Durante el segundo gobierno, el FMLN elaboró una política de amplia participación y de corte científico, pero en la práctica el gobierno terminó haciendo caso omiso de sus recomendaciones: emprendió una guerra abierta contra las pandillas y continuó la persecución judicial y la militarización de la seguridad pública.

El gobierno de Nayib Bukele no se ha diferenciado de sus antecesores. Durante los dos primeros años de su mandato, la política de seguridad sigue signada por la improvisación, la ausencia de planificación, falta de coordinación interinstitucional, represión descontrolada, abusos, ausencia de prevención, escaso compromiso y transparencia.

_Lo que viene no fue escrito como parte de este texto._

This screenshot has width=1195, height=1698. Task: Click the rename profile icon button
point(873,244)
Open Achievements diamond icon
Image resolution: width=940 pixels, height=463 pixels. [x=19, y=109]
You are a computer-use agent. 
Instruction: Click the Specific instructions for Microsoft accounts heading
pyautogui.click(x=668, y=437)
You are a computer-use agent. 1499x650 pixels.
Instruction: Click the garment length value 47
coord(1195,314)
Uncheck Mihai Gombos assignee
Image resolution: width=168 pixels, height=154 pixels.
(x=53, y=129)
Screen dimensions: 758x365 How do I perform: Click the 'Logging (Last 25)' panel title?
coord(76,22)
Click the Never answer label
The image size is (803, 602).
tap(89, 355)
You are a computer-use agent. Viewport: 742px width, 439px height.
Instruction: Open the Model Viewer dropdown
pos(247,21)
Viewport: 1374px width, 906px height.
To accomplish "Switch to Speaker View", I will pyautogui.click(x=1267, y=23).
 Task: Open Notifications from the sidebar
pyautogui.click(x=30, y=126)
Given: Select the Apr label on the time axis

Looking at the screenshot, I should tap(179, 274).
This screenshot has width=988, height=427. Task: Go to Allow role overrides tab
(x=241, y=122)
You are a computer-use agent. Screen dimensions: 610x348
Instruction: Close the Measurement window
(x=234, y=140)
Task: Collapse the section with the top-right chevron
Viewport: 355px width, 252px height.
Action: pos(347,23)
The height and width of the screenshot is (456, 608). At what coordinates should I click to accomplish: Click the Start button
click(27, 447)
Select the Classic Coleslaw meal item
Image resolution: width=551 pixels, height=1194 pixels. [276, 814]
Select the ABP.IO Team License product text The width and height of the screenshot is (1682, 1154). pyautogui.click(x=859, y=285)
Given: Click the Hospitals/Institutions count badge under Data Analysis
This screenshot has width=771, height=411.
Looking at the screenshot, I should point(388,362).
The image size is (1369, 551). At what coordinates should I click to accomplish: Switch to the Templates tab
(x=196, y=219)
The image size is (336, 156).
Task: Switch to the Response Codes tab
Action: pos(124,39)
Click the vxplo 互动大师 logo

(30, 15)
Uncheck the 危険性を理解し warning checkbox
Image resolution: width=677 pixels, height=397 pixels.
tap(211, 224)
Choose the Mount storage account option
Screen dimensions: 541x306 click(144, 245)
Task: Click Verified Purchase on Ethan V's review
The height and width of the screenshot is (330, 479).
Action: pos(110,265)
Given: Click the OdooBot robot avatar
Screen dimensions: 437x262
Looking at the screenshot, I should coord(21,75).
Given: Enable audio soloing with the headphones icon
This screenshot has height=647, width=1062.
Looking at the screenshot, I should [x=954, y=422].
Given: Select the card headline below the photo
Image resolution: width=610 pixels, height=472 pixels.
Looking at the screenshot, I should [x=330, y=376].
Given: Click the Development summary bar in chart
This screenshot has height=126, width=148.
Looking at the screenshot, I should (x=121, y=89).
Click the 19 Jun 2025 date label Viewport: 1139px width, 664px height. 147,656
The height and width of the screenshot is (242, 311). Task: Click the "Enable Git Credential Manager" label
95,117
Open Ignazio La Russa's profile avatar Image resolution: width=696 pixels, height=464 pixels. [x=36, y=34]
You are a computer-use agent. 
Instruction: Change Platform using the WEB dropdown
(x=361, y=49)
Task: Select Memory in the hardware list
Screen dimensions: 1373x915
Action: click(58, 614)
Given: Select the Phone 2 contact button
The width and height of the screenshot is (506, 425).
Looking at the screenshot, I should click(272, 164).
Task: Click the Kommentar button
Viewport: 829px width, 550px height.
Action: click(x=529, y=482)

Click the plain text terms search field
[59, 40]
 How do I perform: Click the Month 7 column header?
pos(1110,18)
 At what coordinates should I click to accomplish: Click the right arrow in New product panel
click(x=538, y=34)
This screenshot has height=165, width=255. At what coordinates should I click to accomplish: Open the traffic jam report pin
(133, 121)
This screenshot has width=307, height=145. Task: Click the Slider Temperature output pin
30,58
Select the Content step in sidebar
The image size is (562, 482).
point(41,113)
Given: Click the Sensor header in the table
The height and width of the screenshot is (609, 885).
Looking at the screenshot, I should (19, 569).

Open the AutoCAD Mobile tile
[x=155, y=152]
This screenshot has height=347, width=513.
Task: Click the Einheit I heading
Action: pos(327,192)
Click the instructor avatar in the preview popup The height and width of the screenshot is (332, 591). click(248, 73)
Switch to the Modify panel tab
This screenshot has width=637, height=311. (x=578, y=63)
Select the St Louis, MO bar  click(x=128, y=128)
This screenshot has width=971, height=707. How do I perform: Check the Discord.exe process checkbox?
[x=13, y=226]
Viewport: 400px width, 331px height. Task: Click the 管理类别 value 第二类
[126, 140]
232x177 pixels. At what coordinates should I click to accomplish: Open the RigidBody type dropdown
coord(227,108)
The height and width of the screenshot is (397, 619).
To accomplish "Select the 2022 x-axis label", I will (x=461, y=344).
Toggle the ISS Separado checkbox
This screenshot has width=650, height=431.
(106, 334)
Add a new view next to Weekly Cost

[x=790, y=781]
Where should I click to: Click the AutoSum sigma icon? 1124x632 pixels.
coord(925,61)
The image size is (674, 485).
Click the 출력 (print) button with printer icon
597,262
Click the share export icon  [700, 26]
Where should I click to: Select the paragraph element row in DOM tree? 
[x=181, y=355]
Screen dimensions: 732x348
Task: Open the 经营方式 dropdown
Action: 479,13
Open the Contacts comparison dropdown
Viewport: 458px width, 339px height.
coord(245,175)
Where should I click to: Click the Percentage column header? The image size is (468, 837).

Solamente cambiará la política de seguridad a partir del 27 de marzo del 2022, con la aprobación por parte del legislativo del Estado de Excepción, que dio rienda suelta al nuevo autócrata para hacer en El Salvador una cárcel gigantesca de cerca de 60 mil presidiarios, donde van a convivir sin respeto a ninguno de sus derechos civiles elementales, criminales de distintos niveles, sospechosos e inocentes, por el solo hecho de llevar tatuajes como los dibujados en el cuerpo de los pandilleros. 

La exhibición grotesca de una supuesta victoria temporal

En cuanto al señor Bukele y su política insignia: Plan de Control Territorial, los salvadoreños conscientes y los entendidos, que son muchos quienes han trabajado la política de seguridad en El Salvador, saben que no hay una gran novedad en su propuesta, solo que esta ha sido aplicada mediante una brutal represión, reiterada violación de los derechos humanos acompañada de atroces atropellos y vulneraciones a la condición ciudadana; todo ello orquestado en una sinfónica y sensacional campaña de exhibicionismo a través de las redes y las nuevas tecnologías que hacen lucir maravilloso su programa –el debut de El Salvador como productor de series policíacas– para combatir la delincuencia, pero que por inhumano desdice de su condición de hombre de sano equilibrio mental y como consecuencia alejado de la más elemental ponderación para evaluar los efectos de sus decisiones en el manejo del poder. 

Olvida la mayoría de los ciudadanos salvadoreños que ese régimen de excepción, prorrogado en más de diez ocasiones, en el futuro se hará permanente, con las debidas consecuencias para los más de seis millones que nada tienen que ver con el delito y menos con el supuesto terrorismo.

La prisión indiscriminada y permanente de supuestos pandilleros, se hará a costa de la zozobra, el miedo y la duda de no saber, al igual que en Venezuela, quién es el policía y quién el delincuente que te va extorsionar o te va a matar. Donde desaparece aun de forma temporal el estado de derecho, comienza a germinar la dictatura.

Recuerden también que Hugo Chávez ganó dos elecciones gracias a la repartición indiscriminada e irresponsable de los dineros de todos los venezolanos. Hizo hincapié en el gasto público social para acabar con la pobreza que era su obsesión, y terminó dejando un país en ruinas, con uno de los más altos índices de pobreza y corrupción del mundo y a la familia venezolana fragmentada y traumatizada.

No olviden, todos, los que hoy emocionados avalan los disparates de este nuevo autócrata, las ponderadas palabras del poeta Waldo Emerson: La paz no se puede conseguir a través de la violencia, solo se puede conseguir a través de la comprensión.